Please keep in mind that WWOOF is not paid work but is a cultural and educational exchange. Most WWOOFers travel using a tourist visa; however, it is your responsibility to determine the correct visa type for your visit depending on the country you wish to visit. Most WWOOF groups use the lower age limit of 18 as in most countries people below 18 are considered by law to be children. However, hubs like WWOOF Germany, WWOOF Portugal, WWOOF UK, and WWOOF Italy accept volunteers below the legal age given a letter of consent from parents or a guardian.
WWOOF Switzerland leaves the decision up to the farmer, while you have to be 20 years old to WWOOF in Turkey. When you figure out which country you’d like to WWOOF in, reach out to the organization to make sure you’re the right age.

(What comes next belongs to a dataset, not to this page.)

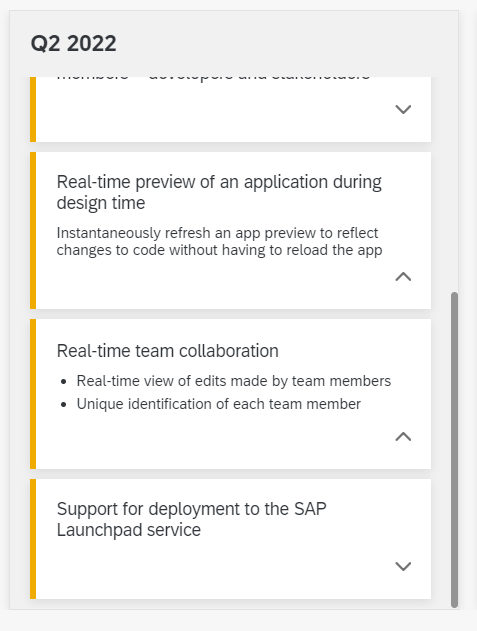Click the orange bar on Real-time preview card
The width and height of the screenshot is (477, 631).
click(x=33, y=231)
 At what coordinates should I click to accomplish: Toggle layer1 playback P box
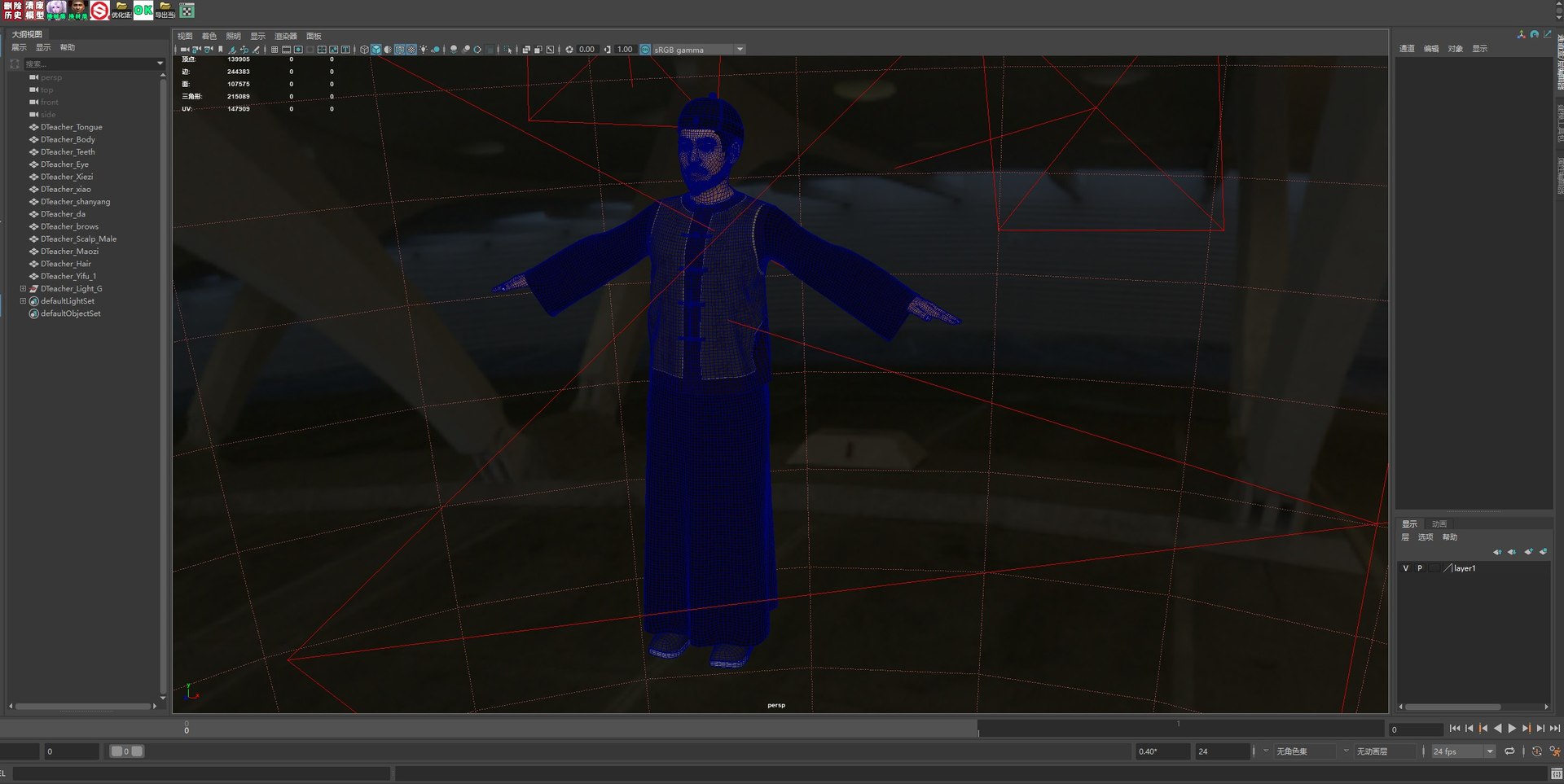1420,568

There is no maximum age for volunteers, and some hosts prefer more mature WWOOFers who possess specific skills. Volunteers should account for all expenses associated with international and local travel, accommodation en route, insurance, toiletries/medicine, cellphone plans, internet access, sightseeing, and additional equipment, e.g. seasonal clothing and sleeping bags.

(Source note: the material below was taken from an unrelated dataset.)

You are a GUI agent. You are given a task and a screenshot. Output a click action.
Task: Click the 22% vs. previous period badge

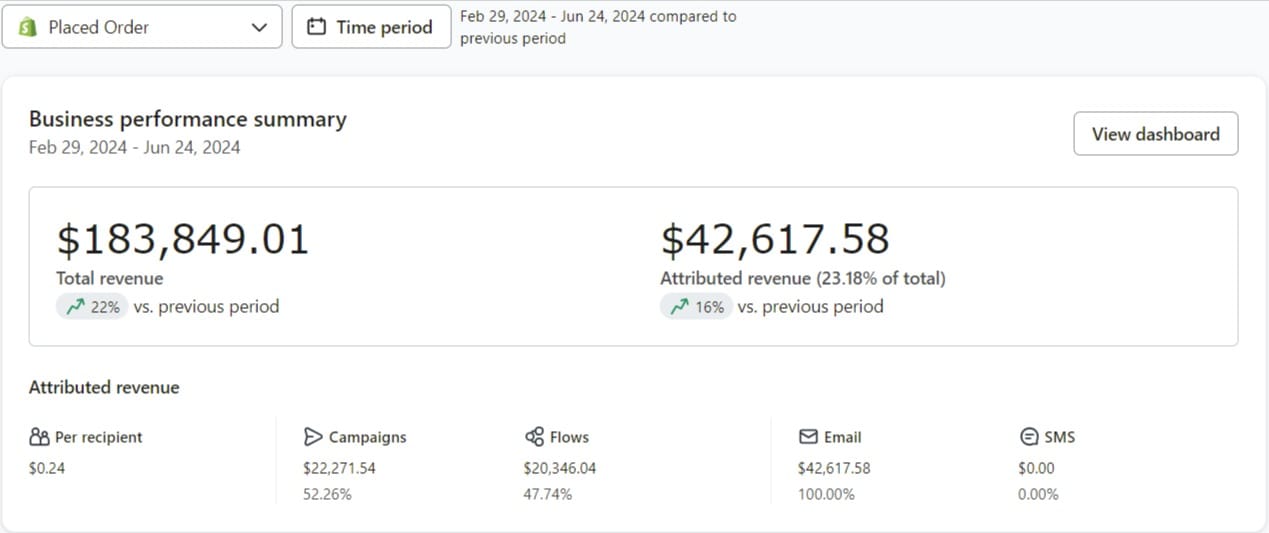pos(93,307)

There are no specific language requirements as hosts usually list the languages they speak as part of the application on the website. Mature volunteers may also find hosts that allow WWOOFers to bring along their children.
How to Choose a Farm
- Contact the host and get a feel of the types of tasks that will be required from you. Discuss how much time needs to be devoted to work daily and whether there will be days off. You can also ask whether they have specific house rules and if they’re fluent in English. It is very important to understand the expectations upfront
- Compare your skills to what a host needs help with. WWOOF could be a great opportunity to learn new eco-friendly skills, share working practices, and learn new methods for a potential eco-project of your own
- Review the comments about the host. To ensure that what’s on paper corresponds with the actual picture, it is important to check references left on hosts’ profiles. See if there were any complaints and additional information that needs to be addressed
- Think through the logistics. When choosing a farm, consider the travel time and ticket prices for certain airports. If you’re on budget, explore your transfer options and find out whether your host will be able to help you with local travel to the farm
Is WWOOFing Safe?
Hosts are required to complete a detailed application, and are evaluated case by case. WWOOF operates a great deal on trust and relies on host/volunteer feedback. Complaints are taken very seriously and may cause immediate suspension of membership or ultimately expulsion if found to be true. Both WWOOFers and hosts can report if other members are not what they claim to be. The majority of complaints concern not liking the food or accommodation, working too many hours, or disagreement due to personality clashes and unknown expectations. You are under no obligation to stay if you feel uncomfortable or are not happy with the situation. When travelling, you should always have a back-up plan in place, and enough emergency funds to help you out if necessary.
All in all, WWOOFing is a great way to explore the world on a budget, learn new skills, and give back to the community. This program will fit the students on a gap year, eco-activists, and those seeking to expand their understanding of farming and eco-business.